[Stored dataset items]
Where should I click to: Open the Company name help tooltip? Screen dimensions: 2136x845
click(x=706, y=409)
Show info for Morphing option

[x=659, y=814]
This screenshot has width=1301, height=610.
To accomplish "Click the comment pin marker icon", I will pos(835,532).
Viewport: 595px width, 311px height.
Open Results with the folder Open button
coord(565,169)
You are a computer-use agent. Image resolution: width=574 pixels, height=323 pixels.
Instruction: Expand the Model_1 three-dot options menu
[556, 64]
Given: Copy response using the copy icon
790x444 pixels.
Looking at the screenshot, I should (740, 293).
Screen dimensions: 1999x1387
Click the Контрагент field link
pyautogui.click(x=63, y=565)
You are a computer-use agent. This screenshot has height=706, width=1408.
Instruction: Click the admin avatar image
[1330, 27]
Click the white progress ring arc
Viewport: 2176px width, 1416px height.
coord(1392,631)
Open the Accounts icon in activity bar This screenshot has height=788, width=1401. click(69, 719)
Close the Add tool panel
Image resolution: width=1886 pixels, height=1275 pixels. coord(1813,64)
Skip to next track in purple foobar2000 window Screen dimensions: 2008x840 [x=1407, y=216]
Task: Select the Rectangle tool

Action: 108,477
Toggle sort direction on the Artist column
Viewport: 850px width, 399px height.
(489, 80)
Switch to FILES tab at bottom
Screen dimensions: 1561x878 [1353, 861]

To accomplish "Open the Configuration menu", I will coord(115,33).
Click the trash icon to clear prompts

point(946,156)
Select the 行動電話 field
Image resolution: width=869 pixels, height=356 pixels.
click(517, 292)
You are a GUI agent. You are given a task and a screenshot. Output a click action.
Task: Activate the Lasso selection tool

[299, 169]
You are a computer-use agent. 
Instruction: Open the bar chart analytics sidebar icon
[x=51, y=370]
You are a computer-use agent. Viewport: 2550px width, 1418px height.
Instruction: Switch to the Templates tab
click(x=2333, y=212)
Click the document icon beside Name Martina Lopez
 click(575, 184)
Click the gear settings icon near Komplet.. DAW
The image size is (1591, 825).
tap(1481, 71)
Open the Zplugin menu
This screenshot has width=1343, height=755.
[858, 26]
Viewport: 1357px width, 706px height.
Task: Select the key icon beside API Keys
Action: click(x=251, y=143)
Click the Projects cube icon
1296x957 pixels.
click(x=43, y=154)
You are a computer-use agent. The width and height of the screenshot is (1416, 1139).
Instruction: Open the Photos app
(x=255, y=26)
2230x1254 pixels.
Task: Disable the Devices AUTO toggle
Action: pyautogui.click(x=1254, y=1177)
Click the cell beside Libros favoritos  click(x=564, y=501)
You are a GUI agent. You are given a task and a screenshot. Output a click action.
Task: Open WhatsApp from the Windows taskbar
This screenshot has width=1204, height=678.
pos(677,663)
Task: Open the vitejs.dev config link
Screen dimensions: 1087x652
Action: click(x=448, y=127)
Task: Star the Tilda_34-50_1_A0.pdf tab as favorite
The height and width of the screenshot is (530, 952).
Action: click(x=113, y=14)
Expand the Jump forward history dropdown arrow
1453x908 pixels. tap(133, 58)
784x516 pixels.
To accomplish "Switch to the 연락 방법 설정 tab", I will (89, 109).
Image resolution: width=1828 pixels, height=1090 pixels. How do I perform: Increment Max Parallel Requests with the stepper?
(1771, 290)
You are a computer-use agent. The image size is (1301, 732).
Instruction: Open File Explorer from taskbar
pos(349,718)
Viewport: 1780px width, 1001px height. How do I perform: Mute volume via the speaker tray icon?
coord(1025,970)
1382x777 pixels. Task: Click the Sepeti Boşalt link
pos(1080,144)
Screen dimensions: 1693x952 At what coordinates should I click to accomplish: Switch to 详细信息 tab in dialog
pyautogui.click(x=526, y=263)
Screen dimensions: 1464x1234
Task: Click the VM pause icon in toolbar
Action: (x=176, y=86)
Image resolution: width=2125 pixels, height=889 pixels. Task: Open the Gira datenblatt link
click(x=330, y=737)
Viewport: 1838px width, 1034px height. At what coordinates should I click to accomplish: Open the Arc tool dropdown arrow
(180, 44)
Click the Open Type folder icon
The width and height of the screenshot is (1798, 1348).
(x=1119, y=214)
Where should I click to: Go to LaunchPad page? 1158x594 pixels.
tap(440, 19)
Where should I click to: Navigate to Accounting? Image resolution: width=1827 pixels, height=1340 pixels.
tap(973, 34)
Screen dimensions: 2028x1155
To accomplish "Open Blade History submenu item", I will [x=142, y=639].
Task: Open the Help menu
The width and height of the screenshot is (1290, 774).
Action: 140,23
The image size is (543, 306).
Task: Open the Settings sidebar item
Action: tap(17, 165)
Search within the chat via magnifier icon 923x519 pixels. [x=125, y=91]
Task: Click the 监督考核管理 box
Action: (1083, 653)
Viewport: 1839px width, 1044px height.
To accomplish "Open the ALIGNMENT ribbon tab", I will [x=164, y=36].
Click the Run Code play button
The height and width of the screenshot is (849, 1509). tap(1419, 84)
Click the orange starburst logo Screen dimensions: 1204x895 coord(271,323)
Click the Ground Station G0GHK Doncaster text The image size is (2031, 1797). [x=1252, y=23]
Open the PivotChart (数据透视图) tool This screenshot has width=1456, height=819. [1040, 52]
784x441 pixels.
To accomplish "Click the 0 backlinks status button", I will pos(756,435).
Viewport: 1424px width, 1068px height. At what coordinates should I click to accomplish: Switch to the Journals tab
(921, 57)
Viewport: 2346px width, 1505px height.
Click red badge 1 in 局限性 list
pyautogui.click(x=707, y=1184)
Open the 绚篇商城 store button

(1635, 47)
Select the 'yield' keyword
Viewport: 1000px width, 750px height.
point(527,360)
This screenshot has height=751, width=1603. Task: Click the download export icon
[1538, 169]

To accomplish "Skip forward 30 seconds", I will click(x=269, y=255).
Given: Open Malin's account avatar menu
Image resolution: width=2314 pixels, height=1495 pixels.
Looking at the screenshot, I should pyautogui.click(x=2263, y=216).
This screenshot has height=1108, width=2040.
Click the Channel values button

Problem: What is needed is an exact repetition of all the entries above.

Output:
Where should I click to: Open the Company name help tooltip? Screen dimensions: 2136x845
click(x=706, y=409)
Show info for Morphing option

[x=659, y=814]
This screenshot has width=1301, height=610.
To accomplish "Click the comment pin marker icon", I will pos(835,532).
Viewport: 595px width, 311px height.
Open Results with the folder Open button
coord(565,169)
You are a computer-use agent. Image resolution: width=574 pixels, height=323 pixels.
Instruction: Expand the Model_1 three-dot options menu
[556, 64]
Given: Copy response using the copy icon
790x444 pixels.
Looking at the screenshot, I should (740, 293).
Screen dimensions: 1999x1387
Click the Контрагент field link
pyautogui.click(x=63, y=565)
You are a computer-use agent. This screenshot has height=706, width=1408.
Instruction: Click the admin avatar image
[1330, 27]
Click the white progress ring arc
Viewport: 2176px width, 1416px height.
coord(1392,631)
Open the Accounts icon in activity bar This screenshot has height=788, width=1401. click(69, 719)
Close the Add tool panel
Image resolution: width=1886 pixels, height=1275 pixels. coord(1813,64)
Skip to next track in purple foobar2000 window Screen dimensions: 2008x840 [x=1407, y=216]
Task: Select the Rectangle tool

Action: 108,477
Toggle sort direction on the Artist column
Viewport: 850px width, 399px height.
(489, 80)
Switch to FILES tab at bottom
Screen dimensions: 1561x878 [1353, 861]

To accomplish "Open the Configuration menu", I will coord(115,33).
Click the trash icon to clear prompts

point(946,156)
Select the 行動電話 field
Image resolution: width=869 pixels, height=356 pixels.
click(517, 292)
You are a GUI agent. You are given a task and a screenshot. Output a click action.
Task: Activate the Lasso selection tool

[299, 169]
You are a computer-use agent. 
Instruction: Open the bar chart analytics sidebar icon
[x=51, y=370]
You are a computer-use agent. Viewport: 2550px width, 1418px height.
Instruction: Switch to the Templates tab
click(x=2333, y=212)
Click the document icon beside Name Martina Lopez
 click(575, 184)
Click the gear settings icon near Komplet.. DAW
The image size is (1591, 825).
tap(1481, 71)
Open the Zplugin menu
This screenshot has width=1343, height=755.
[858, 26]
Viewport: 1357px width, 706px height.
Task: Select the key icon beside API Keys
Action: click(x=251, y=143)
Click the Projects cube icon
1296x957 pixels.
click(x=43, y=154)
You are a computer-use agent. The width and height of the screenshot is (1416, 1139).
Instruction: Open the Photos app
(x=255, y=26)
2230x1254 pixels.
Task: Disable the Devices AUTO toggle
Action: pyautogui.click(x=1254, y=1177)
Click the cell beside Libros favoritos  click(x=564, y=501)
You are a GUI agent. You are given a task and a screenshot. Output a click action.
Task: Open WhatsApp from the Windows taskbar
This screenshot has width=1204, height=678.
pos(677,663)
Task: Open the vitejs.dev config link
Screen dimensions: 1087x652
Action: click(x=448, y=127)
Task: Star the Tilda_34-50_1_A0.pdf tab as favorite
The height and width of the screenshot is (530, 952).
Action: click(x=113, y=14)
Expand the Jump forward history dropdown arrow
1453x908 pixels. tap(133, 58)
784x516 pixels.
To accomplish "Switch to the 연락 방법 설정 tab", I will (89, 109).
Image resolution: width=1828 pixels, height=1090 pixels. How do I perform: Increment Max Parallel Requests with the stepper?
(1771, 290)
You are a computer-use agent. The image size is (1301, 732).
Instruction: Open File Explorer from taskbar
pos(349,718)
Viewport: 1780px width, 1001px height. How do I perform: Mute volume via the speaker tray icon?
coord(1025,970)
1382x777 pixels. Task: Click the Sepeti Boşalt link
pos(1080,144)
Screen dimensions: 1693x952 At what coordinates should I click to accomplish: Switch to 详细信息 tab in dialog
pyautogui.click(x=526, y=263)
Screen dimensions: 1464x1234
Task: Click the VM pause icon in toolbar
Action: (x=176, y=86)
Image resolution: width=2125 pixels, height=889 pixels. Task: Open the Gira datenblatt link
click(x=330, y=737)
Viewport: 1838px width, 1034px height. At what coordinates should I click to accomplish: Open the Arc tool dropdown arrow
(180, 44)
Click the Open Type folder icon
The width and height of the screenshot is (1798, 1348).
(x=1119, y=214)
Where should I click to: Go to LaunchPad page? 1158x594 pixels.
tap(440, 19)
Where should I click to: Navigate to Accounting? Image resolution: width=1827 pixels, height=1340 pixels.
tap(973, 34)
Screen dimensions: 2028x1155
To accomplish "Open Blade History submenu item", I will [x=142, y=639].
Task: Open the Help menu
The width and height of the screenshot is (1290, 774).
Action: 140,23
The image size is (543, 306).
Task: Open the Settings sidebar item
Action: tap(17, 165)
Search within the chat via magnifier icon 923x519 pixels. [x=125, y=91]
Task: Click the 监督考核管理 box
Action: (1083, 653)
Viewport: 1839px width, 1044px height.
To accomplish "Open the ALIGNMENT ribbon tab", I will [x=164, y=36].
Click the Run Code play button
The height and width of the screenshot is (849, 1509). tap(1419, 84)
Click the orange starburst logo Screen dimensions: 1204x895 coord(271,323)
Click the Ground Station G0GHK Doncaster text The image size is (2031, 1797). [x=1252, y=23]
Open the PivotChart (数据透视图) tool This screenshot has width=1456, height=819. [1040, 52]
784x441 pixels.
To accomplish "Click the 0 backlinks status button", I will pos(756,435).
Viewport: 1424px width, 1068px height. At what coordinates should I click to accomplish: Switch to the Journals tab
(921, 57)
Viewport: 2346px width, 1505px height.
Click red badge 1 in 局限性 list
pyautogui.click(x=707, y=1184)
Open the 绚篇商城 store button

(1635, 47)
Select the 'yield' keyword
Viewport: 1000px width, 750px height.
point(527,360)
This screenshot has height=751, width=1603. Task: Click the download export icon
[1538, 169]

To accomplish "Skip forward 30 seconds", I will click(x=269, y=255).
Given: Open Malin's account avatar menu
Image resolution: width=2314 pixels, height=1495 pixels.
Looking at the screenshot, I should pyautogui.click(x=2263, y=216).
This screenshot has height=1108, width=2040.
Click the Channel values button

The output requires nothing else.